> Written task A
Convert part of the records below into a JSON list of strings, one string per line, leaving out blank lines. Begin at the line that contains "Given: Click the .ipynb_checkpoints" and stop after the line that contains "pyautogui.click(x=281, y=109)".

> Excerpt provided
[START]
# Scrollsaw Comparison Chart



## whitewolf710 (Aug 23, 2006)

Hi everyone I tried every trick i know to post the chart and had to settle with a zip folder to compress it.
If you need me to email the chart do not hesitate to ask 
or at least i could post it to my web site for easier veiwing


----------



## Bob N (Oct 12, 2004)

Thanks Wolf..... Very good info for comparision shopping. Wonder if we could talk you into a scale rating of 1 thru 10 on each machie?   

Would be so much better than relying on Amazon reviews.


----------



## bobj3 (Jan 17, 2006)

Scrollsaw Comparison Chart

I will give it a shot to see if I can get it up on the forum.

Bj 
---------------------

Just a NOTE***
I use CaptureWiz Pro ,it will let you copy anything you see on the PC,it will also capture any web page, plus as many web pages as you want with the Scroll tool it's a great tool, it's not free but it works.(Pro.Ver)
**Just a TIP ==== it will also do VIDEO, like the ▼
http://www.thewoodworkingchannel.com/

They do have a 30 day ver. that's great.  see links below 

The Scrollsaw Comparison Chart was two screen pages long but now it's a one image file. (.gif for text ) note the hvy. black line.

CaptureWiz Pro

http://www.developerreviewed.com/capwizpro.htm
http://www.pixelmetrics.com/

http://pixelmetrics.com/CaptureWiz/Download.htm

Bj


----------



## whitewolf710 (Aug 23, 2006)

As for comparisons ive only had four models in 15 years so i can only rate those 
Ive had a delta 16 inch two speed and has a variable speed i liked the variable better more control. The two speed one speed was too fast one not quite fast enough
Ive had a craftsman 16 inch and would never buy another not even free 
and my current saw a 20 inch dewalt i dont know how i lived with out this saw two way tilt on arm arm lifts to make blade changes easier better dust blower and better light.
One draw back you have to mickey nouse a dust collector as there isnt one but for that little ole reason i can over look that 
You get what you pay for
Excalibur
Dewalt
Delta
and craftsman doesnt even rate on this page


----------



## AxlMyk (Jun 13, 2006)

Nice info in the chart.. Thanks..
The Ryobi 18" looks like it has a bunch of nice features..


----------



## bobj3 (Jan 17, 2006)

Hey I may have one for SALE (Craftsman Scrollsaw )  
It's not a boat anchor yet, it still runs like new new, I just may give it to my son, he piss me off last week that maybe just the way to get back at him hahahahahahaha  in a round about way.  (pay back,it's sweet and I don't get a chance to offen)....

Bj


----------



## Bob N (Oct 12, 2004)

Darryn

Thanks for the ratings even if they are your own experiences. I take them serious as you have a lot of background in this area and one in the know. It will help me in upgrading down the road as my skill level increases beyond my current saw. I purchased the Delta 350 based on the reviews and recommendations available back at the end of 2004 and have been happy with it so far as a beginner, but know I will want to upgrade if I persue this area of woodworking.

Thanks again for all the help Wolf.


----------



## Grumpy Old Bill (Sep 1, 2006)
[END]
> Written task B
In the scrollsaw thread, which saw did Bob N buy at the end of 2004?

> Task inputs
[START]
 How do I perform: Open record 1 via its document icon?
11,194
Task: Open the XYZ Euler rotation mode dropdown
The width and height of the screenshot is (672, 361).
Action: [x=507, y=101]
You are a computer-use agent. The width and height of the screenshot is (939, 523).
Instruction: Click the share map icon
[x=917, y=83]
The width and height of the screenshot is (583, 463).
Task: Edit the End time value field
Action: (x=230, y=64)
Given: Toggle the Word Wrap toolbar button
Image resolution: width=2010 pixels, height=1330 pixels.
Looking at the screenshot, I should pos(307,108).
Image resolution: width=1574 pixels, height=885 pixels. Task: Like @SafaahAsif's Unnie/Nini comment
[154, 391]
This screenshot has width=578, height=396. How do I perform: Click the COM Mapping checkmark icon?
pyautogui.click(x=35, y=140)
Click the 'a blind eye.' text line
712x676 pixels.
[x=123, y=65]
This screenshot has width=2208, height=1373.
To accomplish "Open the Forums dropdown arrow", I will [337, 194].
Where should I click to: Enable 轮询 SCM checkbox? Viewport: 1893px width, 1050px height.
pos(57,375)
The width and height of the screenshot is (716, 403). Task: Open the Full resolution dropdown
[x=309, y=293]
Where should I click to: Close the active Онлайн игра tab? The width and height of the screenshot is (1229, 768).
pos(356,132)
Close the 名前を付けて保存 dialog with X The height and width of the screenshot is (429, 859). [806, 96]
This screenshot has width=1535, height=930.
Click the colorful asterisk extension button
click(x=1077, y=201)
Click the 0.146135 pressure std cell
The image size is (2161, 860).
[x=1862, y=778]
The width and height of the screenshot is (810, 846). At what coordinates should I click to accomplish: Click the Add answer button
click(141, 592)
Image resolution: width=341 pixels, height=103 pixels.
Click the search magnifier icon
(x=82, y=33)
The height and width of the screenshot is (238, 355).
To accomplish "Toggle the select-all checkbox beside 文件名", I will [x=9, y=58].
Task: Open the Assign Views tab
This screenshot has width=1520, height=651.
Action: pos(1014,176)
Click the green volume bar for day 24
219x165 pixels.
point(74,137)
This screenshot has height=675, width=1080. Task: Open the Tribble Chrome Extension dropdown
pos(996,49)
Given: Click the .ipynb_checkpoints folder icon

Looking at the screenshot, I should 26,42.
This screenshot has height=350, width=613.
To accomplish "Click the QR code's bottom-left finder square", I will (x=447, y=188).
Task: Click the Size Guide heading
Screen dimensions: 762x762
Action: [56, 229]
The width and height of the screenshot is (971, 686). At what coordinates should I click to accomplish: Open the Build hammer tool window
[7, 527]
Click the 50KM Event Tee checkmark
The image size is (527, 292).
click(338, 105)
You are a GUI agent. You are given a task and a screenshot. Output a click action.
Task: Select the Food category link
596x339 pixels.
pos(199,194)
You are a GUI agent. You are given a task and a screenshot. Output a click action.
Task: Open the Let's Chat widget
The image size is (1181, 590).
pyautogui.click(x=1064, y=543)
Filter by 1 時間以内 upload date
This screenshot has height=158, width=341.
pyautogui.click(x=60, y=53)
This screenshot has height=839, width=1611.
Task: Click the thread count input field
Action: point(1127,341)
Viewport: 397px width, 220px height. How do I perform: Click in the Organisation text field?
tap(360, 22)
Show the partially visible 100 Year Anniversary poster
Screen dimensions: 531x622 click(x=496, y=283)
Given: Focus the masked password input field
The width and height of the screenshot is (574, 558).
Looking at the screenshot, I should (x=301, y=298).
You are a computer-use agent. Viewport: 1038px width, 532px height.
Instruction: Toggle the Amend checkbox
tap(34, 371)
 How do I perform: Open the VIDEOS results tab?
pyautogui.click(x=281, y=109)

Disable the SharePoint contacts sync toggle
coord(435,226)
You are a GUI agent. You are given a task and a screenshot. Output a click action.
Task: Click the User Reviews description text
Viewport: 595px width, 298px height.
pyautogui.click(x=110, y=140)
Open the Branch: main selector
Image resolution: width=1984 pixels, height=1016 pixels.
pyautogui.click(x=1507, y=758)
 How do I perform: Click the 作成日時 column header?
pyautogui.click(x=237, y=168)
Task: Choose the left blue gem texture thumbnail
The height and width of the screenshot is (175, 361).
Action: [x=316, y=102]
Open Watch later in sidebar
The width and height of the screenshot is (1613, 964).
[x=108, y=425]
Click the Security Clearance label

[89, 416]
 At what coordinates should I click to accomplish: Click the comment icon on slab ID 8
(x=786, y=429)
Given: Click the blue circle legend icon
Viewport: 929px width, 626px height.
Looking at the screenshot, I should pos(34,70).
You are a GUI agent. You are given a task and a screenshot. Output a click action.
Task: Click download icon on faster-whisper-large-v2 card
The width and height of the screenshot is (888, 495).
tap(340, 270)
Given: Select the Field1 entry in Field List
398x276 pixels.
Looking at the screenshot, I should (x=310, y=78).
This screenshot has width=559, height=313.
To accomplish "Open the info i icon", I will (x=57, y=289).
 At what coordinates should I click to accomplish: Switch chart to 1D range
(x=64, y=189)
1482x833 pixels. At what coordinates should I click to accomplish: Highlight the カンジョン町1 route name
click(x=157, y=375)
[END]
> Complete response A
[
  "Given: Click the .ipynb_checkpoints folder icon",
  "Looking at the screenshot, I should 26,42.",
  "This screenshot has height=350, width=613.",
  "To accomplish \"Click the QR code's bottom-left finder square\", I will (x=447, y=188).",
  "Task: Click the Size Guide heading",
  "Screen dimensions: 762x762",
  "Action: [56, 229]",
  "The width and height of the screenshot is (971, 686). At what coordinates should I click to accomplish: Open the Build hammer tool window",
  "[7, 527]",
  "Click the 50KM Event Tee checkmark",
  "The image size is (527, 292).",
  "click(338, 105)",
  "You are a GUI agent. You are given a task and a screenshot. Output a click action.",
  "Task: Select the Food category link",
  "596x339 pixels.",
  "pos(199,194)",
  "You are a GUI agent. You are given a task and a screenshot. Output a click action.",
  "Task: Open the Let's Chat widget",
  "The image size is (1181, 590).",
  "pyautogui.click(x=1064, y=543)",
  "Filter by 1 時間以内 upload date",
  "This screenshot has height=158, width=341.",
  "pyautogui.click(x=60, y=53)",
  "This screenshot has height=839, width=1611.",
  "Task: Click the thread count input field",
  "Action: point(1127,341)",
  "Viewport: 397px width, 220px height. How do I perform: Click in the Organisation text field?",
  "tap(360, 22)",
  "Show the partially visible 100 Year Anniversary poster",
  "Screen dimensions: 531x622 click(x=496, y=283)",
  "Given: Focus the masked password input field",
  "The width and height of the screenshot is (574, 558).",
  "Looking at the screenshot, I should (x=301, y=298).",
  "You are a computer-use agent. Viewport: 1038px width, 532px height.",
  "Instruction: Toggle the Amend checkbox",
  "tap(34, 371)",
  " How do I perform: Open the VIDEOS results tab?",
  "pyautogui.click(x=281, y=109)"
]

> Complete response B
The Delta 350.